A neural network poetry generator in Bulgarian.

 

Designed throughout SAP GeekyCamp 5.0 in Sofia.

Uses Python + Keras + TensorFlow.

While the idea ​of generating poetry using machine learning is not a novel one, I had never seen a tool that did it in Bulgarian.

I wanted to explore existing implementations for English and test how they dealt with the nuances of Bulgarian: a Cyrillic script, different word order and grammar.

I settled on an approach using a combination of a recurrent neural network and Markov chains, as described by Potash et al. Special thanks to Paul Mooney for his Poetry Generator (RNN Markov).

 

I trained the model on the works of prominent 19-20th century Bulgarian authors, including Hristo Botev (who inspired the name of the project), Ivan Vazov and Pencho Slaveykov. Due to the relatively small datasets, the generated poems are quite nonsensical, but there seems to be a semblance of rhyme and subject.

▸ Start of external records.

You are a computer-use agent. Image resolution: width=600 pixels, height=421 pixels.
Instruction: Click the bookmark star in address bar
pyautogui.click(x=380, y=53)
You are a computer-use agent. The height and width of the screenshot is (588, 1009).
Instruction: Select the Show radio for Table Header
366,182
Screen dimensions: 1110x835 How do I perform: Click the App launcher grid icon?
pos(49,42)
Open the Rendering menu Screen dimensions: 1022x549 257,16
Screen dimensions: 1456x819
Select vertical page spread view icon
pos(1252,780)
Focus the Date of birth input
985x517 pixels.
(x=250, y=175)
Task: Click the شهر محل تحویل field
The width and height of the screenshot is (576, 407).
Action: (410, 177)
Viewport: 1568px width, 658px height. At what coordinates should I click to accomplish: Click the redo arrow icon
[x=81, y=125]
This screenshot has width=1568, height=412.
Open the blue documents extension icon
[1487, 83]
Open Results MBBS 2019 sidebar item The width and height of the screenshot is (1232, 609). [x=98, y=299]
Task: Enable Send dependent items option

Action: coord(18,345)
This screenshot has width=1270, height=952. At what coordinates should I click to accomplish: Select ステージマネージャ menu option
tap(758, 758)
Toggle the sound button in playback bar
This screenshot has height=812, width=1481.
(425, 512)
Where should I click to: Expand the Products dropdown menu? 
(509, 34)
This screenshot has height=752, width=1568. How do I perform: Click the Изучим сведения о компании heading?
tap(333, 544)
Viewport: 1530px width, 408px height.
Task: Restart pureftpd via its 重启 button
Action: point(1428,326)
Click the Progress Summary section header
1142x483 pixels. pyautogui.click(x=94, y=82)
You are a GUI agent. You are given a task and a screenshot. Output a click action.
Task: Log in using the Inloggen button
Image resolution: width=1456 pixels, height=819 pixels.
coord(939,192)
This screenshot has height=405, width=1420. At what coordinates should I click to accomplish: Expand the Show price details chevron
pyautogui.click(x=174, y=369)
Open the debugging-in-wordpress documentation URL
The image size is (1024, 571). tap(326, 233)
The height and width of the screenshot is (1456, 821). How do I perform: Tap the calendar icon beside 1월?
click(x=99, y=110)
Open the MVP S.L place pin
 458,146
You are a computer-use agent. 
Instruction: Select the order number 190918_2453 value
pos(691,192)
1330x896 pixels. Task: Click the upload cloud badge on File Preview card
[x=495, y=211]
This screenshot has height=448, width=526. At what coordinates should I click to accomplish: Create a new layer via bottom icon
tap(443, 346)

Output trained on the works of Ivan Vazov

Не че той ще има —

до теб ще е във гроба,

за всички, що в гърди ми!

Да, не съм в тез години

От кой ли ще ме окичи

ох, аз ще да се кае,

Да, всичко в теб да се отчайм

до теб ще е на жал…

че от радост веч не щем:

Ти ще се да не кажат

Но що от нищо на светът!

а той не се в часът

той от радост веч не желая!

че чух как си ти Русия!

искам и аз ще го напълня

Не че той ще да знайш!